==== DATASET RECORDS ====
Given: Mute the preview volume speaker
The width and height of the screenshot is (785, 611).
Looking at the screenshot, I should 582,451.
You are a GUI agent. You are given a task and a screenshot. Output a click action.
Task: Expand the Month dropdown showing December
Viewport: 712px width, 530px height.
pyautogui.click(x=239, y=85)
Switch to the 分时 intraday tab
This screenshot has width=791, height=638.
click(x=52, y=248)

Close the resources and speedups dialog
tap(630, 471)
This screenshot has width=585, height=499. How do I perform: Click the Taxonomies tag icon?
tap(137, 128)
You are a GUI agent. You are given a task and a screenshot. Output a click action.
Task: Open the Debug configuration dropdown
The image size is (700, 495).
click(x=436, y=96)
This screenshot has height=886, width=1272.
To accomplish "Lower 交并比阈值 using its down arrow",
====
### ABOUT THIS EXERCISE
Each line shown above must be repeated exactly.

### REPLY TO THE TASK
Given: Mute the preview volume speaker
The width and height of the screenshot is (785, 611).
Looking at the screenshot, I should 582,451.
You are a GUI agent. You are given a task and a screenshot. Output a click action.
Task: Expand the Month dropdown showing December
Viewport: 712px width, 530px height.
pyautogui.click(x=239, y=85)
Switch to the 分时 intraday tab
This screenshot has width=791, height=638.
click(x=52, y=248)

Close the resources and speedups dialog
tap(630, 471)
This screenshot has width=585, height=499. How do I perform: Click the Taxonomies tag icon?
tap(137, 128)
You are a GUI agent. You are given a task and a screenshot. Output a click action.
Task: Open the Debug configuration dropdown
The image size is (700, 495).
click(x=436, y=96)
This screenshot has height=886, width=1272.
To accomplish "Lower 交并比阈值 using its down arrow",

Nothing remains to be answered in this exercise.